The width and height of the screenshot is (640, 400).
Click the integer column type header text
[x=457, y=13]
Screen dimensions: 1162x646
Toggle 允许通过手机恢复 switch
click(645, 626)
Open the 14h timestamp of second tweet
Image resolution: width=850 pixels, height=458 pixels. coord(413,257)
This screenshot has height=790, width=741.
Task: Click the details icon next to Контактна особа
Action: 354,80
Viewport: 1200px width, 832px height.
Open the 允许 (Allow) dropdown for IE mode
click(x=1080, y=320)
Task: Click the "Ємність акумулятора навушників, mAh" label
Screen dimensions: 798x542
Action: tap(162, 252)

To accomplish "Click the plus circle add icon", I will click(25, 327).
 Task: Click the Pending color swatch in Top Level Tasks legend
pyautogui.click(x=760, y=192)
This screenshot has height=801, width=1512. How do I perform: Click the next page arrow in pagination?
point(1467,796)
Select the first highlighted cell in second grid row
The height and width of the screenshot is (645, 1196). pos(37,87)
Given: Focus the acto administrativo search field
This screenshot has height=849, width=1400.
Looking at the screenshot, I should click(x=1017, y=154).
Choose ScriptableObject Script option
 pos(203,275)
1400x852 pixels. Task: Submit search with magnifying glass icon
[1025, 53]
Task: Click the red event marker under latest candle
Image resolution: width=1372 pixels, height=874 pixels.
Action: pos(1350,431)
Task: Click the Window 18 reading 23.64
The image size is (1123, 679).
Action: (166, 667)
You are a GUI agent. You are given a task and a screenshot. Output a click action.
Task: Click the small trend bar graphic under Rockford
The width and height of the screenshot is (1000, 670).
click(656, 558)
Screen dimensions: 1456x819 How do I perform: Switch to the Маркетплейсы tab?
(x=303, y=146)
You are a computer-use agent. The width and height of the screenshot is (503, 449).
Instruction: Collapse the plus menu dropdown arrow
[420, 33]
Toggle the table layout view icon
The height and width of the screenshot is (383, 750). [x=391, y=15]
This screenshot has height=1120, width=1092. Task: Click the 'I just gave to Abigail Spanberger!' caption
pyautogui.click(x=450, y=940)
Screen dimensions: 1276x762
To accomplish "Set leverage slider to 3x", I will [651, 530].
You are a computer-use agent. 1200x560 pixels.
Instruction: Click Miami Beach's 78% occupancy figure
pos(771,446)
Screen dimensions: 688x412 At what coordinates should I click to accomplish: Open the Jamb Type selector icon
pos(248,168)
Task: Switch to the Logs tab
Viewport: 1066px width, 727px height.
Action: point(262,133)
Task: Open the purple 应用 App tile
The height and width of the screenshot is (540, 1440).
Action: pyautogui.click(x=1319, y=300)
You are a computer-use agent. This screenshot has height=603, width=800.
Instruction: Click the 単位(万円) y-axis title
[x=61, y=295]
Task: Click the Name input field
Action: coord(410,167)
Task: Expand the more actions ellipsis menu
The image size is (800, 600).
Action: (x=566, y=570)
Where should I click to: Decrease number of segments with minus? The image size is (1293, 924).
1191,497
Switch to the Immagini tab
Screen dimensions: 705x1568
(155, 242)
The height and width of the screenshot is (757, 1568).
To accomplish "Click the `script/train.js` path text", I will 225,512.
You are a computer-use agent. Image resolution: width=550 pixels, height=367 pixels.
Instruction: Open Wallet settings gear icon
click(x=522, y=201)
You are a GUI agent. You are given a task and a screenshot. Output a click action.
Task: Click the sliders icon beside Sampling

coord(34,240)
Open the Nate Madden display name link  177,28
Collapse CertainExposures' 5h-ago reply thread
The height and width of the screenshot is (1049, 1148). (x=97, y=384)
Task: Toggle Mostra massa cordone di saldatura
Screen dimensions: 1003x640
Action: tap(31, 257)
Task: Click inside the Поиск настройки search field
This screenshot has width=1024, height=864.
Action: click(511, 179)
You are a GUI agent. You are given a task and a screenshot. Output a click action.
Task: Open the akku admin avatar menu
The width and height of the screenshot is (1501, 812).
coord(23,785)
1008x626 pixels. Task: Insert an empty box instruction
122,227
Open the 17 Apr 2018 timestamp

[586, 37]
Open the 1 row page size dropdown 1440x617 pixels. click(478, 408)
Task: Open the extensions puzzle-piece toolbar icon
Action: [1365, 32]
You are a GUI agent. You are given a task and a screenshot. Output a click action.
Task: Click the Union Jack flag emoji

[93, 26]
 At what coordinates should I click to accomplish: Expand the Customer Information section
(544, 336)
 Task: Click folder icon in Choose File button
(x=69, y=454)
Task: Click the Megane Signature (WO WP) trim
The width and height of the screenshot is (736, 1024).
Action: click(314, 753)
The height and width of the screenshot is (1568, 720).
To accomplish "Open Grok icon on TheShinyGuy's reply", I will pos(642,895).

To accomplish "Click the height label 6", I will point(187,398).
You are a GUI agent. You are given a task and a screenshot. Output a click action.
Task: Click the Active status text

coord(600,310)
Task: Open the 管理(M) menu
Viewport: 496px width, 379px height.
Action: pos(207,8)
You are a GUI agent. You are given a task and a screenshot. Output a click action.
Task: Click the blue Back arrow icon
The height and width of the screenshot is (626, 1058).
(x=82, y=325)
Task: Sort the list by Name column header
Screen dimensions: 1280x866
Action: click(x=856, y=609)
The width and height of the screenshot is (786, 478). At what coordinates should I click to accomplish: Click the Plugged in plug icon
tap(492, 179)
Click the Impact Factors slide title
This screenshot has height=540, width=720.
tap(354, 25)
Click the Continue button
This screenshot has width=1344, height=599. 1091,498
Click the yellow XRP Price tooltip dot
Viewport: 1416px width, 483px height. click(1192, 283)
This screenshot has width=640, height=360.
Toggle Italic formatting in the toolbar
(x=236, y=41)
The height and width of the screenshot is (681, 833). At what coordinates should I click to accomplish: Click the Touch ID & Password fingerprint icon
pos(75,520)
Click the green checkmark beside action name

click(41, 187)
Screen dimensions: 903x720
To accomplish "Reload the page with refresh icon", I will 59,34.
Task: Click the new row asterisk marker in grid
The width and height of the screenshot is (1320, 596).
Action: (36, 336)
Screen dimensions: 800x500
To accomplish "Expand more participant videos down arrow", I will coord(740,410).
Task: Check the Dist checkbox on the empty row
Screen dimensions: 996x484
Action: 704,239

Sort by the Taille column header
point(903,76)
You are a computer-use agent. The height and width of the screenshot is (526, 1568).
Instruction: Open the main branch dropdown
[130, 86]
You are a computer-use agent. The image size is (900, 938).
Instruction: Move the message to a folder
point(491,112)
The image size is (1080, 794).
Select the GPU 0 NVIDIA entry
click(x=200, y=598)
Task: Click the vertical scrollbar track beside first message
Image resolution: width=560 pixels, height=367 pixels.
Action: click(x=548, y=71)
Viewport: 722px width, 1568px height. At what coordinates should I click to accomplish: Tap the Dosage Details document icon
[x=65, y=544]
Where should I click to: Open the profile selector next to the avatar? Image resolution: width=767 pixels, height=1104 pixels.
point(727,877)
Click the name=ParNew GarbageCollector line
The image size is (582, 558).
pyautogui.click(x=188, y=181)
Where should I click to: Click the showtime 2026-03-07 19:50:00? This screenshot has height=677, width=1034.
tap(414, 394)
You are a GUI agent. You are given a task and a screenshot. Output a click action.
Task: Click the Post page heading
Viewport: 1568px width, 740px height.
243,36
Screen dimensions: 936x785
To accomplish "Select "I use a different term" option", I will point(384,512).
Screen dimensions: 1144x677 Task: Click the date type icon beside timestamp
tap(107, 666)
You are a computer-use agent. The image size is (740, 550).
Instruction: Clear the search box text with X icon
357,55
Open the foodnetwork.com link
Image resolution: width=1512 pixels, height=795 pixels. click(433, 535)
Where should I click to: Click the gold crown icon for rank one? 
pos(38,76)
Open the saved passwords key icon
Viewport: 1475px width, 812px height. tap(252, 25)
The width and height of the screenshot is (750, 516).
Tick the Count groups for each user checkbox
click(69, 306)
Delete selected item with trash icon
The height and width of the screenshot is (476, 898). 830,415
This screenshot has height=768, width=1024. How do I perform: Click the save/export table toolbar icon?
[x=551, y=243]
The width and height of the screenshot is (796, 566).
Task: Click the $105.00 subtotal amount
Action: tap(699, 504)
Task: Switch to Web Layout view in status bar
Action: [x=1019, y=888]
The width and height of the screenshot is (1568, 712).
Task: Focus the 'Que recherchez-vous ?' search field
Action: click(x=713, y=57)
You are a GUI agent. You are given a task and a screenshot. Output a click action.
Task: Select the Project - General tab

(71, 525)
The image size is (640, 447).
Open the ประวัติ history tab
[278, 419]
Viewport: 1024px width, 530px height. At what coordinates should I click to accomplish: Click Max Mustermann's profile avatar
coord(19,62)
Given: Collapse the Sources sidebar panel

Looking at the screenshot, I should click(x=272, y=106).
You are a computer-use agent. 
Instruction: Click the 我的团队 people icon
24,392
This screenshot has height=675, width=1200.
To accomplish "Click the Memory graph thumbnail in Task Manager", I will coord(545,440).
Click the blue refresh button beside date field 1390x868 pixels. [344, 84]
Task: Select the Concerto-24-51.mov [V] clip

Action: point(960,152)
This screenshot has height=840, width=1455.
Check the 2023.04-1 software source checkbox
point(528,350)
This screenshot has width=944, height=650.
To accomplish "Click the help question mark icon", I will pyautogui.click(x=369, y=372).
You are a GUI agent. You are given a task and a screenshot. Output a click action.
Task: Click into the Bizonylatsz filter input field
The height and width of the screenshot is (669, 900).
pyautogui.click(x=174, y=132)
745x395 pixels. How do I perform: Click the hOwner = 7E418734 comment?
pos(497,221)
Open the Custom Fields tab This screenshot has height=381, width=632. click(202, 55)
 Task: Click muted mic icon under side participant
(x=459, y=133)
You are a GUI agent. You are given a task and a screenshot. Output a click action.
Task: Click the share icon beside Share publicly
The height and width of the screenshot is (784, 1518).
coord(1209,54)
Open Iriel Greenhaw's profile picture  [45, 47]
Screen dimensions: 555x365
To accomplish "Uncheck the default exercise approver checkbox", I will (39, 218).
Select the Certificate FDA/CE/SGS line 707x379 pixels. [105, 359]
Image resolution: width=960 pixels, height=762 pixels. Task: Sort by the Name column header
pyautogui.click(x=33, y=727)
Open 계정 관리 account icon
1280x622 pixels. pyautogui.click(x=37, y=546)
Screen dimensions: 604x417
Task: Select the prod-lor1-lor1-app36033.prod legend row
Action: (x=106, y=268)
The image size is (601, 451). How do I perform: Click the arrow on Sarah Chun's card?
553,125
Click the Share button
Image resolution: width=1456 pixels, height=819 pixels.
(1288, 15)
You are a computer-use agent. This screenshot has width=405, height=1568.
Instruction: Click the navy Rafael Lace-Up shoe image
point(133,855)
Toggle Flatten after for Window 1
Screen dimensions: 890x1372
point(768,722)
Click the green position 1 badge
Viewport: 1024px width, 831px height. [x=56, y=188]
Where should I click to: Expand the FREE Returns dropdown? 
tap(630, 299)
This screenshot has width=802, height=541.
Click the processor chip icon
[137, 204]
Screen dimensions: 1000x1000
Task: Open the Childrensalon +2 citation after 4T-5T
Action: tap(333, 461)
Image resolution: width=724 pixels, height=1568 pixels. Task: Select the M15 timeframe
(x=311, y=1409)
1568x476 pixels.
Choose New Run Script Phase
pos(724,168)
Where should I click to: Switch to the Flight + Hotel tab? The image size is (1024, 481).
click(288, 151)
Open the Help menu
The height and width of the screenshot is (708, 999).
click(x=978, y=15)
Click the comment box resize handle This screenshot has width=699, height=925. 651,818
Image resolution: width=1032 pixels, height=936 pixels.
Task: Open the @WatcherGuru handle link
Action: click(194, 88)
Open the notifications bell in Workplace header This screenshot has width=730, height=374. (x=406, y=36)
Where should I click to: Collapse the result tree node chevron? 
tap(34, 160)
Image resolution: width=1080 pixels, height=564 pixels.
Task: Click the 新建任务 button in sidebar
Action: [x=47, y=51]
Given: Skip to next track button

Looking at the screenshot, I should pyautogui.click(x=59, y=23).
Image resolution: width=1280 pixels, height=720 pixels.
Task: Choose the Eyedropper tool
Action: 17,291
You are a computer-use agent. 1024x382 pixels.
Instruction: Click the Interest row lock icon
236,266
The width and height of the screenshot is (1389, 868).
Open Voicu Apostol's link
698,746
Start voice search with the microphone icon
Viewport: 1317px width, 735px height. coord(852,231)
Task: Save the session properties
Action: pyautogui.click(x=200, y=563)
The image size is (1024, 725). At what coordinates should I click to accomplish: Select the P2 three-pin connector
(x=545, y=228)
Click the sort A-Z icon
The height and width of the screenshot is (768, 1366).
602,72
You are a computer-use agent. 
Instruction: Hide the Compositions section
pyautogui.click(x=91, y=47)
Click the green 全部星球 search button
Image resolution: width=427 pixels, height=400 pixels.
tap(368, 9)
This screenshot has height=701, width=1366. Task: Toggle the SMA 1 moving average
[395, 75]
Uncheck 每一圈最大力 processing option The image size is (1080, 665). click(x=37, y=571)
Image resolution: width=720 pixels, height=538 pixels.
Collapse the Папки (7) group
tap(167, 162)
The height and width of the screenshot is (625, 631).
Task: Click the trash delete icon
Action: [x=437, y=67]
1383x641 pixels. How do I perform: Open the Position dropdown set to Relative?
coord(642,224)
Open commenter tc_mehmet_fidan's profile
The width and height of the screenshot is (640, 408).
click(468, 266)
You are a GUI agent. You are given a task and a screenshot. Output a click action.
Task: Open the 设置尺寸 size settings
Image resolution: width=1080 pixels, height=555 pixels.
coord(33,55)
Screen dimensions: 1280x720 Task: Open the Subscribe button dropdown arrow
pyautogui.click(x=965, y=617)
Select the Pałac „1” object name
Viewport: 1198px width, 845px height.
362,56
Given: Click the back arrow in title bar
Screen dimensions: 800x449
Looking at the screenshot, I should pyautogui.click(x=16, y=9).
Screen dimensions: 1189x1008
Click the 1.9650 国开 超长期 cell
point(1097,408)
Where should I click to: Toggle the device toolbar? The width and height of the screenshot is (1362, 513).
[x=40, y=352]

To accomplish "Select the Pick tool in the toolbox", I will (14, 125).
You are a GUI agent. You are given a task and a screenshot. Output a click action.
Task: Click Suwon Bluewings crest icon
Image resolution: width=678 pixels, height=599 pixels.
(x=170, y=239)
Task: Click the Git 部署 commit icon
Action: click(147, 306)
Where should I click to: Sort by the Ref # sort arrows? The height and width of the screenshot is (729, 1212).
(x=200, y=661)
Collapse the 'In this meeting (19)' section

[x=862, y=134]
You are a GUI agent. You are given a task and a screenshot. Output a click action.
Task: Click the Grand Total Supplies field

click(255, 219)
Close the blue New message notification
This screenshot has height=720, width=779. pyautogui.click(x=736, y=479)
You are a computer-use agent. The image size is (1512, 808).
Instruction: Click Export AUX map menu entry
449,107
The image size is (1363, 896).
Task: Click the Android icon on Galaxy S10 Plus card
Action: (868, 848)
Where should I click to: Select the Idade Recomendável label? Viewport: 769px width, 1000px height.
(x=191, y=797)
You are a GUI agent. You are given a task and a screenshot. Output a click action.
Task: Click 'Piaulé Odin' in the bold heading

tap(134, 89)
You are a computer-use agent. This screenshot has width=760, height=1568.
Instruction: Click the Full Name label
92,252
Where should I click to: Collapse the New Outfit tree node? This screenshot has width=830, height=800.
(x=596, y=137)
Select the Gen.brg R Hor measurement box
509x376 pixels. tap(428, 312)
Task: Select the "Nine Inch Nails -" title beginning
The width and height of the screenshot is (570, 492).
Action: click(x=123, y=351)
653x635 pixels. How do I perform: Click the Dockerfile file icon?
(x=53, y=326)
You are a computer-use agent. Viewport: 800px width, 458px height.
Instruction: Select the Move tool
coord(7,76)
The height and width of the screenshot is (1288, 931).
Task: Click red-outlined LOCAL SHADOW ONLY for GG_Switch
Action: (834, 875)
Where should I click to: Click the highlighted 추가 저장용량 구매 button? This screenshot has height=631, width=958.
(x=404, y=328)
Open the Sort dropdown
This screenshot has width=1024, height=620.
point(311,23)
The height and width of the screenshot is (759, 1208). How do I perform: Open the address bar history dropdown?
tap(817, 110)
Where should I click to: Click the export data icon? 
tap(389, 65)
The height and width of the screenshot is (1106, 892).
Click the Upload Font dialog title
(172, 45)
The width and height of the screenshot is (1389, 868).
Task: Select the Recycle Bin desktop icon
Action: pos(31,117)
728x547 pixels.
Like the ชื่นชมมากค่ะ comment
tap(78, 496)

════════════════

▶ THE TASK:
Reproduce the records above exactly, from the first line to the line that holds "Given: Focus the", inclusive, and omit everything after it.

▶ THE ANSWER:
The width and height of the screenshot is (640, 400).
Click the integer column type header text
[x=457, y=13]
Screen dimensions: 1162x646
Toggle 允许通过手机恢复 switch
click(645, 626)
Open the 14h timestamp of second tweet
Image resolution: width=850 pixels, height=458 pixels. coord(413,257)
This screenshot has height=790, width=741.
Task: Click the details icon next to Контактна особа
Action: 354,80
Viewport: 1200px width, 832px height.
Open the 允许 (Allow) dropdown for IE mode
click(x=1080, y=320)
Task: Click the "Ємність акумулятора навушників, mAh" label
Screen dimensions: 798x542
Action: tap(162, 252)

To accomplish "Click the plus circle add icon", I will click(25, 327).
 Task: Click the Pending color swatch in Top Level Tasks legend
pyautogui.click(x=760, y=192)
This screenshot has height=801, width=1512. How do I perform: Click the next page arrow in pagination?
point(1467,796)
Select the first highlighted cell in second grid row
The height and width of the screenshot is (645, 1196). pos(37,87)
Given: Focus the acto administrativo search field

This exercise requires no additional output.